Encerrado en una improvisada jaula de alambre de gallina, el galán y juvenil gallo tuvo que pasar el resto de sus días. No era sino como a 7:00 a.m. y 3:00 p.m., de cada día, que lo sacaban para que hiciera sus ejercicios, cosa esta que mi padre, como proyecto de entrenador, lo asistía con destreza singular. Sospecho que mi papá en su juventud fue gallero o fanático de las peleas de gallos. Lo veía pasarse el animal de una mano a otra poniendo al gallo fino, como a una distancia de medio metro entre sus brazos, a caminar o a correr. Mínimo eso se tomaba de unos 15 a 30 minutos. El gallo era bien alimentado. Que si su agua al día, su huevo cocido al cual se le extraía la yema y eso era lo que comía. Que si los masajes en las patas y en los muslos. El giro de su cabeza y el pescuezo. Luego aventarlo, como a medio metro de altura, para ver así sus habilidades de salto y caída, en fin. En algunas ocasiones era hasta provocado a pelear amagándolo con las manos y dándole pequeños golpecitos en la cabeza.

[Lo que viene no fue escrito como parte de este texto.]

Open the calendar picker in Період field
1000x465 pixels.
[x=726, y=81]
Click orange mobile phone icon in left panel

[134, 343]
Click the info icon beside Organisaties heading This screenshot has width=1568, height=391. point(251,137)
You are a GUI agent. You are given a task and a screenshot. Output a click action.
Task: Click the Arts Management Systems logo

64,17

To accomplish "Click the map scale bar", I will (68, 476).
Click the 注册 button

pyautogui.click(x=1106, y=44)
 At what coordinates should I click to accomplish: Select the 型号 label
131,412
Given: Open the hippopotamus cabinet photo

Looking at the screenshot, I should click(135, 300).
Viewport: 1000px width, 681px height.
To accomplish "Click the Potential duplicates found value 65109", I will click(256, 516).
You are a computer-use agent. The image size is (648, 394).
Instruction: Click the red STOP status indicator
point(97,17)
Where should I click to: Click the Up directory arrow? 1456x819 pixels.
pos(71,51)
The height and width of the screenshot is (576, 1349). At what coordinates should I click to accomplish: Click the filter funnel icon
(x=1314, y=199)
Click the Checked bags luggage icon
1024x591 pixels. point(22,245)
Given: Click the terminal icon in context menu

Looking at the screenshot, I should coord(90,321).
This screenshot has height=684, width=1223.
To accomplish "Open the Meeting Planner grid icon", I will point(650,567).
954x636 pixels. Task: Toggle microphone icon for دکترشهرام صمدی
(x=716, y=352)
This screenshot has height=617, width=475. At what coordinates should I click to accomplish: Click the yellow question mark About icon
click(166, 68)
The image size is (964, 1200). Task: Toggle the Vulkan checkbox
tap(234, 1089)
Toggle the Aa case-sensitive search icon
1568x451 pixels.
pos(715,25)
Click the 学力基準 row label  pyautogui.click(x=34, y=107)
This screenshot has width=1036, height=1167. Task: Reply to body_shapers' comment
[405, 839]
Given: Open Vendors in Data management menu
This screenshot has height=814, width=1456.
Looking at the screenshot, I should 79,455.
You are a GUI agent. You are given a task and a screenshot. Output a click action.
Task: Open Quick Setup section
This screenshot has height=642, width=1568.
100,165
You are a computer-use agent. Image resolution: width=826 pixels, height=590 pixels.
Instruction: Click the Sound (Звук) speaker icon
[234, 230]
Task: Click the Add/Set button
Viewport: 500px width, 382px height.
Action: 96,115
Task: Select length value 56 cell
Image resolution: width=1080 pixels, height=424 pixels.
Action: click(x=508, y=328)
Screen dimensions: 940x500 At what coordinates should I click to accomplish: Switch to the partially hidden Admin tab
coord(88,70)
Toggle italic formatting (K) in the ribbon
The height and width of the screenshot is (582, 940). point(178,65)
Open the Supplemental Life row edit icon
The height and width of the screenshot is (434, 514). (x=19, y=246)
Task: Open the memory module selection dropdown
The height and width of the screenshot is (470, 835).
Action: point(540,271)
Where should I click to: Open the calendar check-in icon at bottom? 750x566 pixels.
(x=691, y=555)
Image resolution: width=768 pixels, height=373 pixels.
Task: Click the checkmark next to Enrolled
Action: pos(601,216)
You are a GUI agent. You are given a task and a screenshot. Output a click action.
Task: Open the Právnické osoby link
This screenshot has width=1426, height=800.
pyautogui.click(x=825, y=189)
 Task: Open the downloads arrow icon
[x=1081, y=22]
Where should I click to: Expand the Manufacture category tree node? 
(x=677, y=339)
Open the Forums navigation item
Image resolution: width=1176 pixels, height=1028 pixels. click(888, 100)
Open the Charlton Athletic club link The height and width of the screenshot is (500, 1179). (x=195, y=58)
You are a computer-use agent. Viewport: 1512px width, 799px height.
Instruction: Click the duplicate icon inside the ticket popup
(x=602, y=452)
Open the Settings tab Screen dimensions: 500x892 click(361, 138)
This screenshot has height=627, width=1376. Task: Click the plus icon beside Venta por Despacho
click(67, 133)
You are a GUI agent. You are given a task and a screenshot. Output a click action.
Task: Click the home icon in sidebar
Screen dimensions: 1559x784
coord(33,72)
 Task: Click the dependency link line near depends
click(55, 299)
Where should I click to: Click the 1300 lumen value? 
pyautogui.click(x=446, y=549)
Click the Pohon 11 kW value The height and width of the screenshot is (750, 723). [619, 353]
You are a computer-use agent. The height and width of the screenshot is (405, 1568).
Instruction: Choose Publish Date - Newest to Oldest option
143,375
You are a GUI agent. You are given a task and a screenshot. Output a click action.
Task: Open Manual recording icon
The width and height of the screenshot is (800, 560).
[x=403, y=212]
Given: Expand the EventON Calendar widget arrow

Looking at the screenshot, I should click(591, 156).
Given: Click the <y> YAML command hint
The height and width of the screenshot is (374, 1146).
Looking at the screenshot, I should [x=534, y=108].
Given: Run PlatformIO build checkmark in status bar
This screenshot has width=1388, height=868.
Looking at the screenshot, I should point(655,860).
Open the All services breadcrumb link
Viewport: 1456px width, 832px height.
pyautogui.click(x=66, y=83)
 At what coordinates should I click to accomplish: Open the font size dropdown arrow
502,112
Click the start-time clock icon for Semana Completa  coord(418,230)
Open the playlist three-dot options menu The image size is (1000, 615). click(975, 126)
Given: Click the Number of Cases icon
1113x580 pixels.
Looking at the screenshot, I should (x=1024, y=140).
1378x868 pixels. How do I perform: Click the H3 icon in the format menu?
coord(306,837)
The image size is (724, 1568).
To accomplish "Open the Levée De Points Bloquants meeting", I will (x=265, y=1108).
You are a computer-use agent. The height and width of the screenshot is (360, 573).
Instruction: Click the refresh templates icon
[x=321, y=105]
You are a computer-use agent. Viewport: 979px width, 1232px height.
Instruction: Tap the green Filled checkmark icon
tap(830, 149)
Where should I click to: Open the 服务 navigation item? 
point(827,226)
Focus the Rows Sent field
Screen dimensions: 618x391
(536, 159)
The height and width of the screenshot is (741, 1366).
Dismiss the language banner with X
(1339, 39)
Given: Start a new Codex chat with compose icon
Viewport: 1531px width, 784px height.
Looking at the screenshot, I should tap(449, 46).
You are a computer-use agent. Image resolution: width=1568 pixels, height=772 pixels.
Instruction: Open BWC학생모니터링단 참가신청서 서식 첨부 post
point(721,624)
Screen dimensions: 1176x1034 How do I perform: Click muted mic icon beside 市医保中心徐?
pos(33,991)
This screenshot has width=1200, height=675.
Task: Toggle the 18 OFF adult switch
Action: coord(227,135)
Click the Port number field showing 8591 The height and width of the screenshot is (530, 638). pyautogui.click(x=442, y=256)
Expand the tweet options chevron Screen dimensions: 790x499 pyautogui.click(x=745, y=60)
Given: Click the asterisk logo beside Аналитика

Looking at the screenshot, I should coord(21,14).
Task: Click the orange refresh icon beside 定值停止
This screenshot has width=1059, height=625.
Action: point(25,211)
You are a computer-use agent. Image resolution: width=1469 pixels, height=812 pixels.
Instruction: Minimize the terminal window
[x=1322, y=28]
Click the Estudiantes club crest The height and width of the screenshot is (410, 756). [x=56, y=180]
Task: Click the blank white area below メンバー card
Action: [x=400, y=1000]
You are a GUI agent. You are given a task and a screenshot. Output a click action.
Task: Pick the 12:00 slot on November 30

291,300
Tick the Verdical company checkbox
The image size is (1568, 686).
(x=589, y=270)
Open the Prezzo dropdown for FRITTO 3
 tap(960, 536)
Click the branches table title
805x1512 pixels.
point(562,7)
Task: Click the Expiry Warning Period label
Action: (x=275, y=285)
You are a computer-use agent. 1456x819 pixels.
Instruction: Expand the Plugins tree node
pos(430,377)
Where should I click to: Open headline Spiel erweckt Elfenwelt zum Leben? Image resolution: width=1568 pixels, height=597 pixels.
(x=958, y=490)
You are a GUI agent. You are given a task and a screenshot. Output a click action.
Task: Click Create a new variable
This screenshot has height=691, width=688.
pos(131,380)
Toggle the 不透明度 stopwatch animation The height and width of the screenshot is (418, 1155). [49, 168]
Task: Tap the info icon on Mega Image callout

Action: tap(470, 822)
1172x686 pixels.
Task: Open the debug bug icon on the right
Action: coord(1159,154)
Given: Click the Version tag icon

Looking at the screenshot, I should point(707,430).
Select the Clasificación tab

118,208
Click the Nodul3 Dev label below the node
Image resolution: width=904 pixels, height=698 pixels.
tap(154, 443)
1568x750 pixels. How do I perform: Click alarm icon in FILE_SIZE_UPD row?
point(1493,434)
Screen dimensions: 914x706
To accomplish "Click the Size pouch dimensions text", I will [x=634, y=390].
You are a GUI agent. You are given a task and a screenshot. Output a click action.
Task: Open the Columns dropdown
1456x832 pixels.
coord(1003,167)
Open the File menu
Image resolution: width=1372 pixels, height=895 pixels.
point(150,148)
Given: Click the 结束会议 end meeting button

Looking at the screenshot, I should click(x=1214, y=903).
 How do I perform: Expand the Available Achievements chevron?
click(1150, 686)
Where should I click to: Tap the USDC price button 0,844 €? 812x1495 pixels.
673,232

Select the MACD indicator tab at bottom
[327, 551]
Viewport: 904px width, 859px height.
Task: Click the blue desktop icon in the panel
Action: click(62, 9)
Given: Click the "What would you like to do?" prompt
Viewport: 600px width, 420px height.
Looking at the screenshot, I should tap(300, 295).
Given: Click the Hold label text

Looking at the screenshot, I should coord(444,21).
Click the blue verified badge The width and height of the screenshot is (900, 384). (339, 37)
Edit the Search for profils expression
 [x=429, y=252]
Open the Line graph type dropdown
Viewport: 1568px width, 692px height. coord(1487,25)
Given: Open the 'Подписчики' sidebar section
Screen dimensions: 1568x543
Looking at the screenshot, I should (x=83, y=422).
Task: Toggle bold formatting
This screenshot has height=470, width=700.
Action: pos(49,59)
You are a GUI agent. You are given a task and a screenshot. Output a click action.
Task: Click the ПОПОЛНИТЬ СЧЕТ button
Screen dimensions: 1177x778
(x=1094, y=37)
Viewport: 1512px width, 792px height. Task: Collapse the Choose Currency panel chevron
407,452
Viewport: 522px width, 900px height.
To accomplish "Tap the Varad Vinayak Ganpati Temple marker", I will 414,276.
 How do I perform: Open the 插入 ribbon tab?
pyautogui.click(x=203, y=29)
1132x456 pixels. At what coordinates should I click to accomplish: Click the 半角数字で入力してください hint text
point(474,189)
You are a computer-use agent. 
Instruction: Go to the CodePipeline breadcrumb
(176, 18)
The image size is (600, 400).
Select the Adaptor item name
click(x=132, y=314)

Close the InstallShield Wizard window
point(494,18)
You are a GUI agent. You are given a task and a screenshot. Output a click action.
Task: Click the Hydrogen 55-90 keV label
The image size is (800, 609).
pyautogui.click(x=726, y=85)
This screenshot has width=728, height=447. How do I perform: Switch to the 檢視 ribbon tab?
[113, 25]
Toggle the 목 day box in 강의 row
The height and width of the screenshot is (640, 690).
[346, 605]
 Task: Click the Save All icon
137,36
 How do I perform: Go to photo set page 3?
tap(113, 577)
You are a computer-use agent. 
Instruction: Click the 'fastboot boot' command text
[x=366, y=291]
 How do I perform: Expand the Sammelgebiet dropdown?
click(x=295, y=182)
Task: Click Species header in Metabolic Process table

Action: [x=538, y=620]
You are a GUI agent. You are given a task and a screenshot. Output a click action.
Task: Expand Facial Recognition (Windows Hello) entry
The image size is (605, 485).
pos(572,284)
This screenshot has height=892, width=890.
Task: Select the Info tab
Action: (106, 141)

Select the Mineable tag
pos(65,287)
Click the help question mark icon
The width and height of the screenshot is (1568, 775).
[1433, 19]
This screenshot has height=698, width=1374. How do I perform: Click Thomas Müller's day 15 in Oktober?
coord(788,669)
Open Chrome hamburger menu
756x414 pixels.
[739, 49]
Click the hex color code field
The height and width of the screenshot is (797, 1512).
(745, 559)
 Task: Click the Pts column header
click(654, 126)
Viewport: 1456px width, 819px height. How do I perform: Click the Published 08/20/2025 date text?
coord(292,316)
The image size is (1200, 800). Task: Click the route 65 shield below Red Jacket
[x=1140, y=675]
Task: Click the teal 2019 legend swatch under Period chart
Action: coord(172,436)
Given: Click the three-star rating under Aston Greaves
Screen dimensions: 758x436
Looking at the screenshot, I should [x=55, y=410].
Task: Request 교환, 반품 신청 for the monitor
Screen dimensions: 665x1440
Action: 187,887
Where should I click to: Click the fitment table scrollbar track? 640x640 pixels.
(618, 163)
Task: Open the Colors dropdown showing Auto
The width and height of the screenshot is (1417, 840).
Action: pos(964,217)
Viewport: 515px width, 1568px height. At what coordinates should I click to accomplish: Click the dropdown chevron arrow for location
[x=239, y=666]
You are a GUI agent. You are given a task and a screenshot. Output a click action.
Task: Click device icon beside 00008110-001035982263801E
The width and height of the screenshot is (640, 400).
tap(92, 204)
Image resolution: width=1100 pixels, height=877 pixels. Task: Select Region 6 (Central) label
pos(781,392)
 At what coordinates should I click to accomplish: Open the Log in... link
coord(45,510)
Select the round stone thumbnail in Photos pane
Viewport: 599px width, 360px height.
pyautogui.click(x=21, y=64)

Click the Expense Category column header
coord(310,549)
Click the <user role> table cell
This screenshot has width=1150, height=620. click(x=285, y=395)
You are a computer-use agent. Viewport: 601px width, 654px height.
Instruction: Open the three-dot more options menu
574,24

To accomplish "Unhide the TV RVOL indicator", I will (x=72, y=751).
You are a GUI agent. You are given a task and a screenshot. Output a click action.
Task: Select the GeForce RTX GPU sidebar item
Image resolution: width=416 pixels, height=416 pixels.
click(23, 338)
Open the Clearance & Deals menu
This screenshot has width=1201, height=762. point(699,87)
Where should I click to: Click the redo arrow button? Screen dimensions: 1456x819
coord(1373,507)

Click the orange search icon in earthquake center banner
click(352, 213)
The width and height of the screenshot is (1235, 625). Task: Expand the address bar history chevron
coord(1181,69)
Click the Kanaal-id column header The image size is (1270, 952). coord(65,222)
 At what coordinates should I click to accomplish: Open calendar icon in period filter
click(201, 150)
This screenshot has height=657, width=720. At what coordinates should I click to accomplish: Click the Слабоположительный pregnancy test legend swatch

Pronto llegó el día que el gallo sería llevado a calzarse sus espuelas con otro. No sé cómo se hizo, pero entre vecinos la recolecta para la apuesta alcanzó los 50 dólares. "Mucha plata", decían los curiosos del barrio.
Mi madre y los pequeños esperábamos ansiosos en medio de aquella calurosa tarde de un sábado de mayo. Todos queríamos saber qué tan bueno y peleador era nuestro gallo. Como a las 5:00 p.m. divisamos venir al viejo con los hermanos mayores. Rostros de alegrías y satisfacción: "¡Ese es mucho gallo, Esther!", dijo sonriendo Venero, mi viejo, "buenísimo, de un espuelazo mató al otro". Al oír aquello, todos saltamos de contentos festejando con nuestras inocentes risas y coros de algarabías el triunfo del gallo fino. La ganancia eran 50 dólares que sumados a la inversión, fueron repartidos, en proporción entre los que participaron poniendo dinero para el estreno del gallo.
El relato de la segunda pelea del gallo, en la que se perdió hacha, calabaza, miel y al mismo gallo, se encuentra al principio de este relato.